Reason #1: Mexico, a Warm and Accepting Country

by Enrique (Henry) Saldana  (September 2012)

The warm and accepting ways of the Mexican people, in addition to the beauty of its beaches, diversity and richness of its culture, and ancient ruins and more, are an important part of Mexico's tourist attractions, which draw a big number of tourists each year.

The number of people visiting Mexico in 2011 was 22.67 million, growing 2% from the previous year. Mexico is ranked as the 10th most-visited country in the world, according to the World Tourism Organization.

This creates, in spite of the bad publicity resulting from the drug lord wars, an important part of Mexicos Gross National Income, since it permits Mexicans to participate in the economic impact provided by the tourism industry in the country. In addition there are increasing numbers of foreigners investing in real estate in Mexico year after year.
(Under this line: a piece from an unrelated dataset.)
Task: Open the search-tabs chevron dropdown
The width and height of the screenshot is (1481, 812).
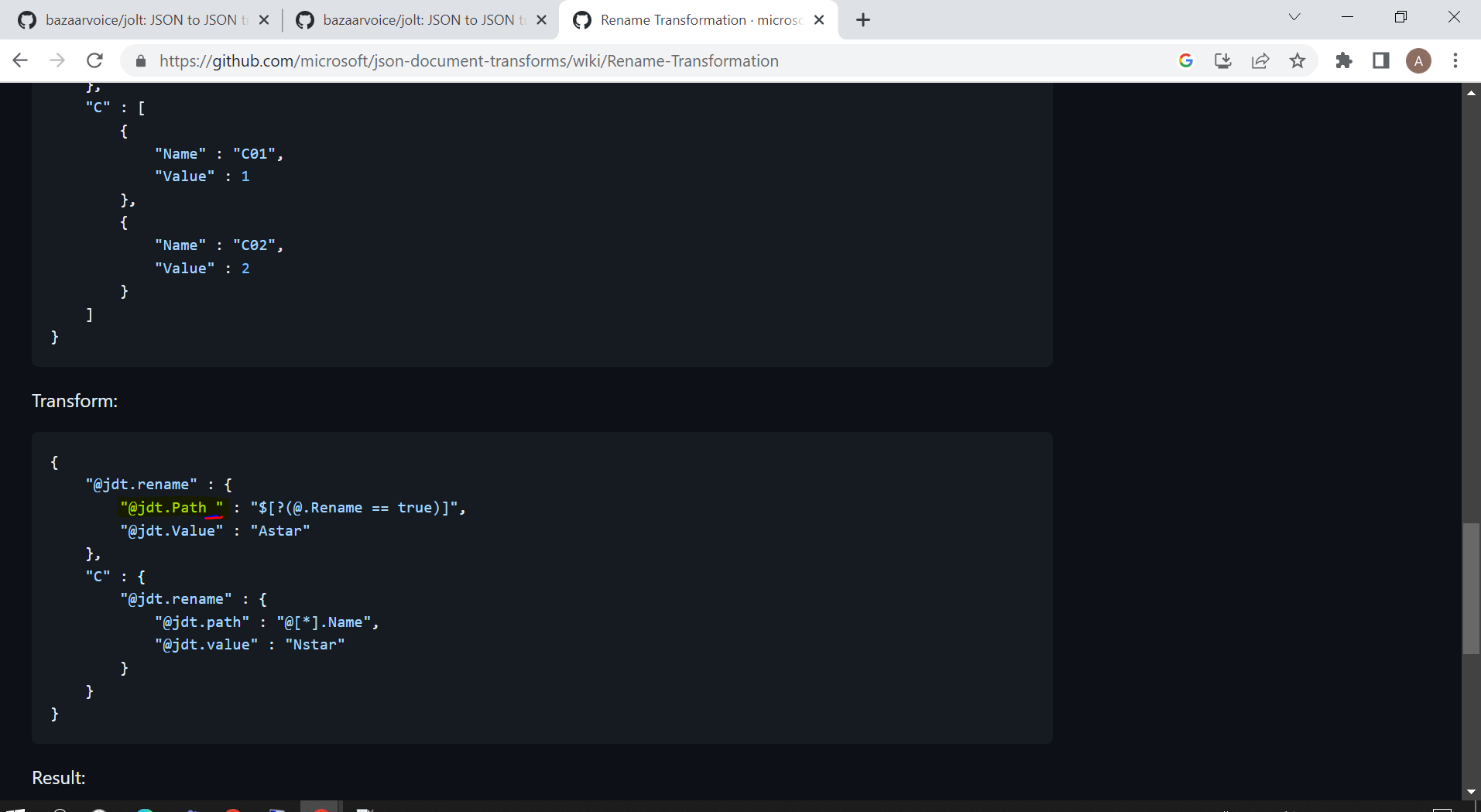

Unfortunately the lack of established laws and legislation, at all governmental levels, that could provide legal protection and guarantees to foreign investors, continues to hamper and overshadow any opportunities for growth, primarily in the real estate industry which is what we are concerned with in this series of articles.

And here is an example of one such unfortunate experience by foreign real estate investors in Mexico:

The Peñasco Fiasco
At the end of this dusty, dirt road, half-built casitas bake in the sun a few miles from the beaches of Puerto Peñasco, Mexico, better known as Rocky Point to the tens of thousands of Arizona tourists who visit here each year. Paint peels from two of the vacant models, surrounded by nothing but sand dunes. A nearby "golf course"—void of any fairways or greens—is identifiable only by a rusty sign in the desert sand.

Across from the casitas, a weather-worn billboard advertises the luxurious amenities of a planned Mexican country club and golf resort. It's one of the few remnants of the seductive deals that enticed hundreds of Arizonans to invest millions in these now-defunct Mexican condos, casitas and hotels.